А между тем одет этот необыкновенный человек очень просто, даже бедно и нечисто: военный однобортный кафтан потерт, вывалян в сене; металлические пуговицы на нем заржавели; старый черный галстух обмотан вокруг шеи неловко, небрежно; высокие, выше колен сапоги неизвестно когда чищены; огромные шпоры тоже носят на себе следы ржавчины. Зато конь убран богато, по-царски; да и конь редкой породы и необыкновенно выхоленный.
Рядом с ним, тоже на кровном скакуне, стараясь держать своего коня нога в ногу с первым всадником, едет розовый мальчик, не спускающий глаз с первого и нервно следящий за каждым его движением. Розовые щеки его обветрены, но юношеский, как на персике, пушок еще не сошел с них, а чистые светло-голубые глаза так ясны, что никогда, кажется, до смерти не обветреют. Юноша также одет по-военному и с таким же большим палашом, который, кажется, своею тяжестью гнет его на сторону.

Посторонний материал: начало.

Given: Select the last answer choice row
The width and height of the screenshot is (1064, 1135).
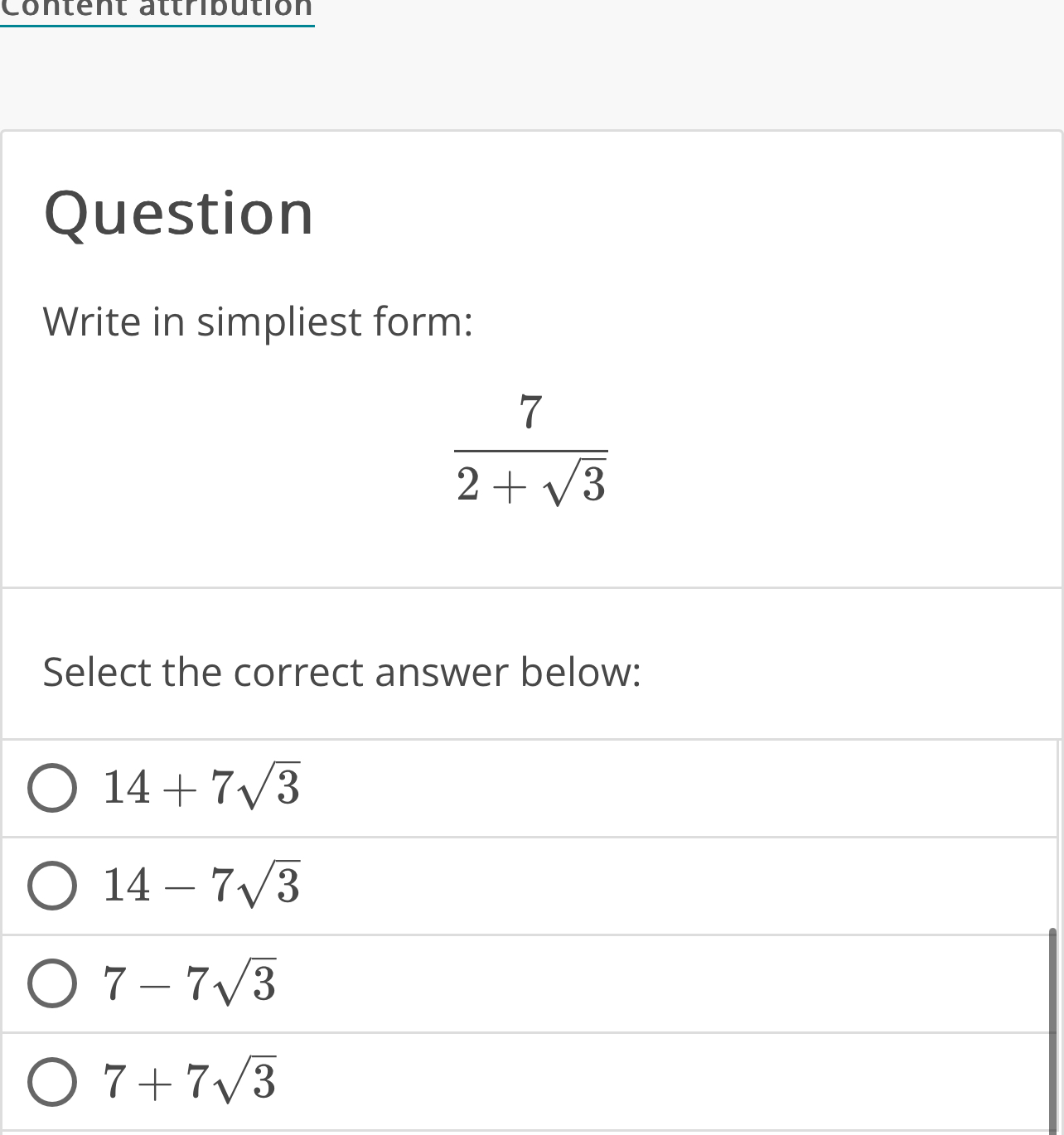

По другую сторону первого всадника на белом коне, на высоком казацком седле, грузно сидит знакомая нам, несколько сутуловатая и понурая фигура, с таким же понурым лицом, с понурыми бровями и понурыми седыми усами. Это Мазепа в своей сивой смушковой шапке, мало отличающейся от сивой головы гетмана.
Далее, почти в ряд, следуют и незнакомые нам в незнакомых костюмах лица, и давно знакомый нам старшина малороссийский – Филипп Орлик со своими серыми серьезными глазами, Войнаровский и другие.
Первый всадник с какою-то неподвижною задумчивостью глядел вдаль, как бы силясь прозреть, что там далеко-далеко за этим белым пологом, точно разостланным чистою скатертью до неведомого царства, до неведомых людей.
– А отсюда, ваше величество, и до Азии недалеко, всего только несколько миль, – не то с иронией, не то с придворной лестью заговорил Мазепа на чистом латинском языке.
– Да? – круто повернувшись на седле, спросил первый всадник, странный на вид молодой человек, который был не кто иной, как Карл XII.
– Точно, ваше величество, – отвечал гетман. – Вот как далеко проникло ваше победоносное оружие!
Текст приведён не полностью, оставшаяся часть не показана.